The pyramids were gigantic, backbreaking undertakings, but I maintain my stance that software is the most complicated endeavor undertaken by mankind.
ZFS: because love is never having to say fsck
The vast majority of downed pilots, 80+% ?, never saw the attack coming. They were taken by surprise. The most successful aces avoided dogfights, they would try to surprise someone, if not they would disengage and look for someone else.
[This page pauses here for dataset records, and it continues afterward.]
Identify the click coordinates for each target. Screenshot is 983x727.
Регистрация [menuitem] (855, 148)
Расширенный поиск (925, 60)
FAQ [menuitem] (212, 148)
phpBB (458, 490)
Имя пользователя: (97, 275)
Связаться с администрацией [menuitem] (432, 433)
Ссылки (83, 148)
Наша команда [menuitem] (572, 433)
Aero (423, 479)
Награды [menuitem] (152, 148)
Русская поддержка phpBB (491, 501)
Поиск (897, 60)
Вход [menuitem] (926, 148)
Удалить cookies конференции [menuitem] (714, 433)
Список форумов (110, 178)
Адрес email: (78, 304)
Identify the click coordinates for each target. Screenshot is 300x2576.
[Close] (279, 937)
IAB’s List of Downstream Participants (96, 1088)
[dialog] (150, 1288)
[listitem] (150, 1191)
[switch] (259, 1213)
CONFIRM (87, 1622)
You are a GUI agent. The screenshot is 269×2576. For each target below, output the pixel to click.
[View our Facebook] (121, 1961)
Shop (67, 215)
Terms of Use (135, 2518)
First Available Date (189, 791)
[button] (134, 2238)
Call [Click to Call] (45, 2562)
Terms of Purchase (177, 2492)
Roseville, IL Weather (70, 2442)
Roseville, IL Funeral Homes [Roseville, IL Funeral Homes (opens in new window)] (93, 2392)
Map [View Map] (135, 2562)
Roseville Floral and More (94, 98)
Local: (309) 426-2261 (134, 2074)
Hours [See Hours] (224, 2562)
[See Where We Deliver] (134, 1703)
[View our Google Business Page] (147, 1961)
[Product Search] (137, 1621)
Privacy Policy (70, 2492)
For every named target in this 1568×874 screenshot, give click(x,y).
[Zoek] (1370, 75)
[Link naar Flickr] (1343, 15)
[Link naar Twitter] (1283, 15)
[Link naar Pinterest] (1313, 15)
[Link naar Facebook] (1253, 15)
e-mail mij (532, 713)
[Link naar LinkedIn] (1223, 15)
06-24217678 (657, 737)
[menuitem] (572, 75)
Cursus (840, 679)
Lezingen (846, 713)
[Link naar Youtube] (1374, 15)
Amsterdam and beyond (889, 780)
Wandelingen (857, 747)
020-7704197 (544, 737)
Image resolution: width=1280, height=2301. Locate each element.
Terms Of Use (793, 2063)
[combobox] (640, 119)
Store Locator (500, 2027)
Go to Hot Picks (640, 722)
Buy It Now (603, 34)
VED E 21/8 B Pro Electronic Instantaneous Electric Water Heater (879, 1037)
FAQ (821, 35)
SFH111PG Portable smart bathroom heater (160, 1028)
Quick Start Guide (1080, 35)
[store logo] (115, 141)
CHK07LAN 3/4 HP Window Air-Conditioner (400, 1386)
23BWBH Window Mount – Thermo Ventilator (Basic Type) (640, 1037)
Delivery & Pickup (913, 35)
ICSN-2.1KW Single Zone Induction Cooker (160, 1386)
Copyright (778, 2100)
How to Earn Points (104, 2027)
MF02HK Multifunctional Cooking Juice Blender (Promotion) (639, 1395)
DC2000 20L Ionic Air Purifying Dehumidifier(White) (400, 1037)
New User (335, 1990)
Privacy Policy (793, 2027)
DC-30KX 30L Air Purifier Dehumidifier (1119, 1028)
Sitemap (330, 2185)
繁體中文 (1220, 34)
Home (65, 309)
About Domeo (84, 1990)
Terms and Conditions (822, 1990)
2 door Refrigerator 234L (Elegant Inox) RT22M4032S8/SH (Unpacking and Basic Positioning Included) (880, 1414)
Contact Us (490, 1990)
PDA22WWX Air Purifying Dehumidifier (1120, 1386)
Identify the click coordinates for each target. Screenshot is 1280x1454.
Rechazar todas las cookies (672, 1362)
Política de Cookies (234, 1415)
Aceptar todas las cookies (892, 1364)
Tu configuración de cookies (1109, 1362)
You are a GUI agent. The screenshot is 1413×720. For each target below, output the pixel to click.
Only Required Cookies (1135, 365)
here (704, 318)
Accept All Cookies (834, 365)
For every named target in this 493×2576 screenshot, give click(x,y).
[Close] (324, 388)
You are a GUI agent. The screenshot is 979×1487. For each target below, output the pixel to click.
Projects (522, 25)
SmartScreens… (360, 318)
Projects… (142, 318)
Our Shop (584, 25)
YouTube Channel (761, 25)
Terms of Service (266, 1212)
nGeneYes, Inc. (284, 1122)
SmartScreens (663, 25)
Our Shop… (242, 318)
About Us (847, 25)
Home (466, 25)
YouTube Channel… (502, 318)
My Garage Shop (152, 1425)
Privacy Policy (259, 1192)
Your account sounds like some romanticised story or an aberration that occurred in the earliest days of the war. WW1 pilots looked at battle the same way pilots do today. Give the other guy a chance and you may die, your wife a widow, your children fatherless.
Rather than the monolithic system which we all secretly love (which allegedly produces Blue Screens of Death when things go squiffy, although my own XP Home system has been thundering on with nary a problem for quite a while now), you build systems which can tolerate components restarting themselves. I don't care if you're RMS writing the purest code with GNU/Ada for the EFF Air Force, you're not going to write something that will never fail. Better to design and build an overall system which can tolerate minor interruptions, especially if you are going to be flying into a war zone.
In any case (I worked on some of the stuff on the fringes of the F22 program a long long time ago), there are a bunch of computers in the air vehicle; it's an airborne network. Saying "oh my god, I can't believe the plane is rebooting" is dissingenuous.(aside from the many Windows jokes). It's akin to "I had to power-cycle the printer twice today -- I can't believe the network stayed up for the 35 seconds it took the Lexmark to come back to life!".
Rebooting a subsystem computer works quite well in robotics too, which further leads into the concept of many small robots rather than one large beast screaming "Danger Will Robinson".
Cthulhu Barata Nikto
The article stated that the reboots were for subsystems, not the fly-by-wire systems or the navigational system. The main problems have been in the sensor-weapon integration. This is one reason why the plane is not yet in full-scale production.
Cole's Axiom: The sum of the intelligence on the planet is a constant. The population is growing.